These follow-up questions can include the following (with the same answers from homeowners after):

  1. When you talked about providing good value, can you share with me what good value means to you? They may respond with something like, “Well, good value means we feel like we got a fair price.”
  2. How will you determine what seems fair to you? Maybe they say that fair means everything will get done on the roof properly for a price that’s not the bottom of the barrel or super marked up.
  3. How will you choose which roofing company is best for you? They could answer, “We’re going to get a few estimates and compare them.”
  4. What will you be looking for in each estimate? Bottom dollar cost could be the answer here, but they may have other responses too.
  5. What is the single most important thing when you’re selecting a contractor? Again, answers can vary here, but whatever they say can give you more information to advance the conversation and the deal.

Many roofing sales reps will ask a question or two, but if the question hits a dead end, the conversation is over.

So, these dead-end questions are another type of worst questions to ask in roofing sales. Instead, it’s better to:

  • Ask follow-up questions. These are often how, what, when, and why questions.
  • Try to extract even more information, going deeper and inviting the homeowner to share openly.
  • Follow up with “What else?” or “Tell me a little more” to get more details and keep the conversation going.

Worst Roofing Sales Questions #3: Yes-or-No Questions

The third type of question that is the WORST to ask in roofing sales is the yes-or-no question. That’s because:

  • These are close-ended questions.
  • Yes-or-no questions don’t further the discovery or the discussion.

In roofing sales, the more information we have, the easier it is to:

  • Pick and choose from all the benefits that we can offer.
  • Guide homeowners through the process.
  • Sell to homeowners at a specific “stage,” meaning the stage at which they are in the process (There are four stages of the claims process, including no claim filed, partial payment, denial, and check in hand; in retail, there are four reasons people buy new roofs, including roof age, active problems, cosmetic upgrades, and life events).

So, the more we know about which stage they’re in — and the details of that stage — the easier it can be to sell specifically to that homeowner. That’s often overlooked.

That’s why yes-or-no questions are among the worst to ask in roofing sales.
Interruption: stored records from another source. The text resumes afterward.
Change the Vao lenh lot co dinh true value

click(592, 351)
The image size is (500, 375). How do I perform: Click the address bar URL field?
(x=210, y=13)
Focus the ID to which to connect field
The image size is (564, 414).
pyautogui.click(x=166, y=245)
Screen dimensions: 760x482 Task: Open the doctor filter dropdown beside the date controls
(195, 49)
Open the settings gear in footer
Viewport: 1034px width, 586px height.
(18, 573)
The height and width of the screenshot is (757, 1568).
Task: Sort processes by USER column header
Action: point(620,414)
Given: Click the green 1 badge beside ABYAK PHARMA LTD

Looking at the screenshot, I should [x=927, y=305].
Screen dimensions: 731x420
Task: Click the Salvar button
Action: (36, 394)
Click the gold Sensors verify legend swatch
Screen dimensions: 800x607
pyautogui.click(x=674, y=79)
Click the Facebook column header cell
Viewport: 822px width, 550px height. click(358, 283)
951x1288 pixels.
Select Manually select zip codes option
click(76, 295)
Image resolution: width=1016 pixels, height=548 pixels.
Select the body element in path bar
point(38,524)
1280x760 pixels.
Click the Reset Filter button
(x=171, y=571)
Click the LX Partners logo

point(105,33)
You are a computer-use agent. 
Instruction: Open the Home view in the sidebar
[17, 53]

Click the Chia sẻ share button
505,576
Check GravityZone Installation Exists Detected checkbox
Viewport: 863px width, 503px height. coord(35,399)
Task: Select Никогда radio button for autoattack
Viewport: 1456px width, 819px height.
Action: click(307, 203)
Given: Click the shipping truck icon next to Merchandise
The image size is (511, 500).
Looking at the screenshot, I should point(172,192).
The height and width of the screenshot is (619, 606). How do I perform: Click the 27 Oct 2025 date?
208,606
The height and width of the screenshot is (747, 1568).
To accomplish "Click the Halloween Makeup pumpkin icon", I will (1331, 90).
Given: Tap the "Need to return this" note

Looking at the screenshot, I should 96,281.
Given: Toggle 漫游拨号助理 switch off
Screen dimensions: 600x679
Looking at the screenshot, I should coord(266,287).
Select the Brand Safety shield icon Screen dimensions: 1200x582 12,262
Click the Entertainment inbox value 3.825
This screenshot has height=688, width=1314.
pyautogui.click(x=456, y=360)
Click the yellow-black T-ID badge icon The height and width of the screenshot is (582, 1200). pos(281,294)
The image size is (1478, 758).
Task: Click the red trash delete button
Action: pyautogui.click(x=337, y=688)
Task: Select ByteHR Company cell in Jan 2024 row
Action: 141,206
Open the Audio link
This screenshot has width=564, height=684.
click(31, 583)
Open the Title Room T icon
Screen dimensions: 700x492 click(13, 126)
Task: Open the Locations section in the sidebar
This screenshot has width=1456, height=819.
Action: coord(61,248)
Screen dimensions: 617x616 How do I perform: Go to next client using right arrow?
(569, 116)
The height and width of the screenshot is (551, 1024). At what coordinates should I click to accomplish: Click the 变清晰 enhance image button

Keep in mind, however, that you may still need to use yes-or-no questions to keep the homeowner engaged and to keep the conversation going. Specifically, you may ask tie-down questions, like:

  • Do you understand?
  • Does all this make sense?
  • Do you have any questions for me so far?

Still, when we need information or want our homeowners to feel like they’re in control:

  • We do not want to ask yes-or-no questions.
  • We want to ask questions that lead to a longer response.
  • Open-ended questions will typically serve us better than closed-ended questions.
  • There are five questions to ask — when, where, why, what, and how.

Again, don’t forget about point number one above — keep your questions simple. And be careful with the “why” questions. Here’s why.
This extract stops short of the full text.